- Exercise:
For every line of the material below, check for the string "each" and return the line if it is there.

- Exercise inputs:
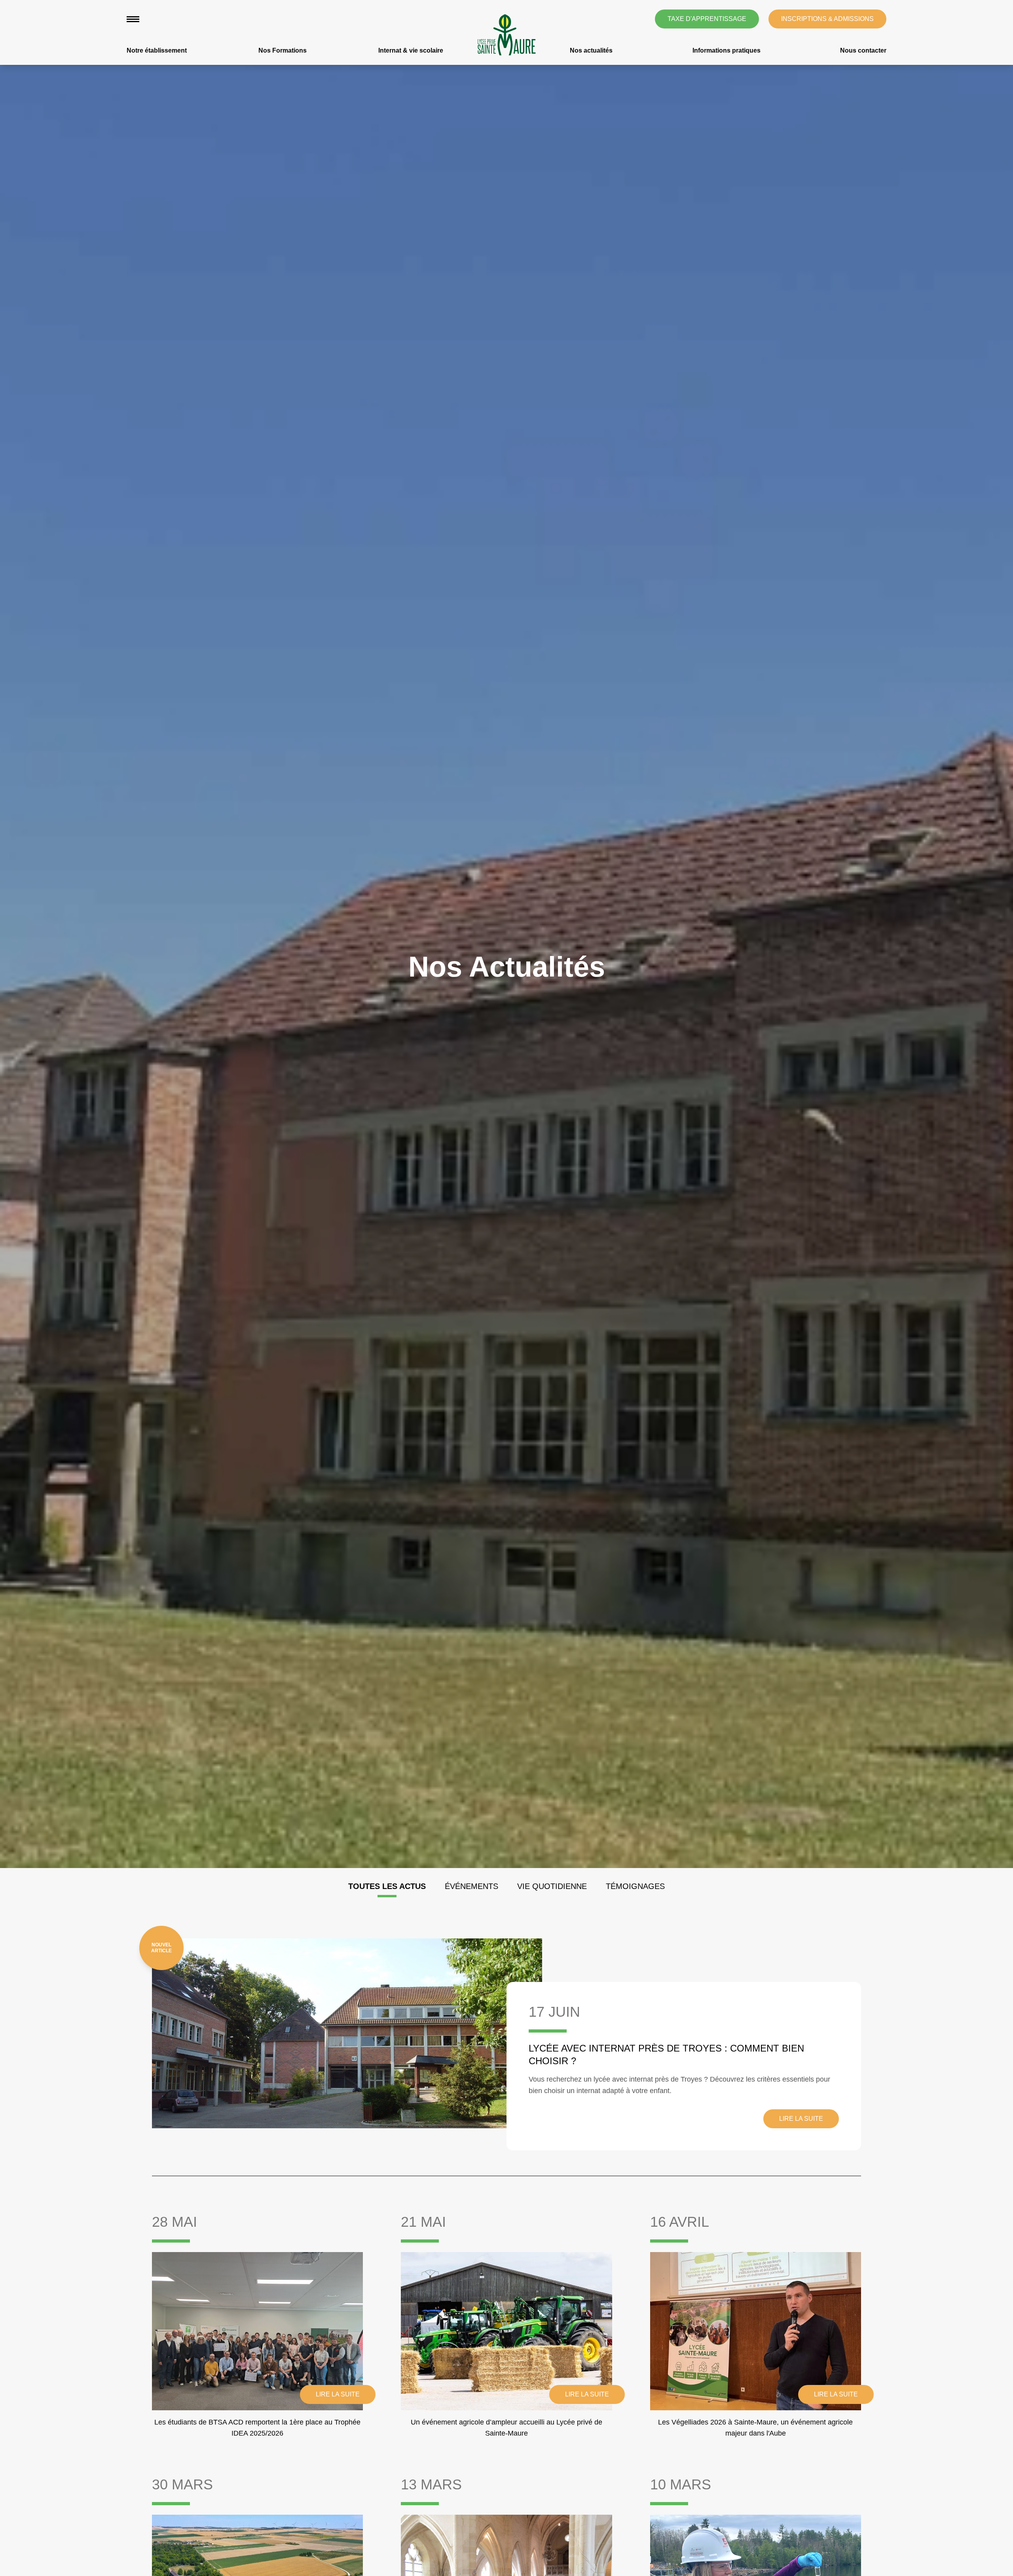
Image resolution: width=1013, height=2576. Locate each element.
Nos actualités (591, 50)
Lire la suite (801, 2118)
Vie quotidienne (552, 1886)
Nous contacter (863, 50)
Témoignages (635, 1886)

==

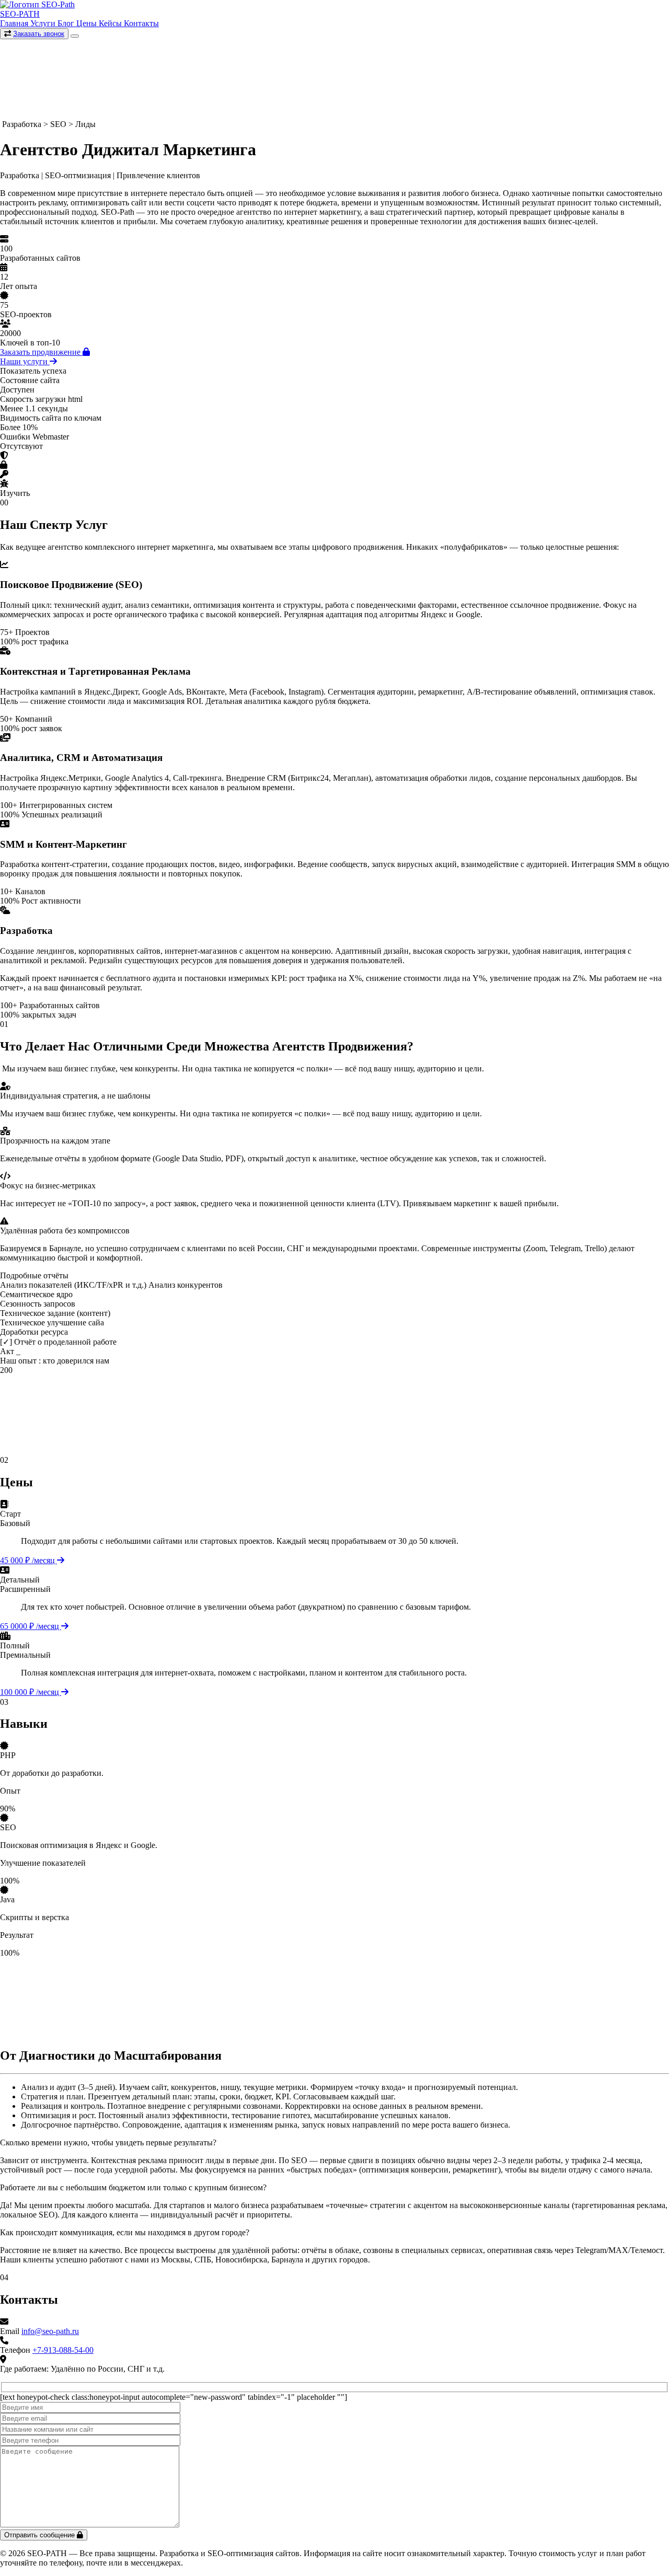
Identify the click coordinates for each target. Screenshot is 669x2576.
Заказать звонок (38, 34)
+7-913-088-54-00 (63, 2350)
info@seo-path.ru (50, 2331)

- Written reply:
Image resolution: width=1013, height=2576. Locate each element.
Identify the click coordinates for each target. Screenshot is 669x2576.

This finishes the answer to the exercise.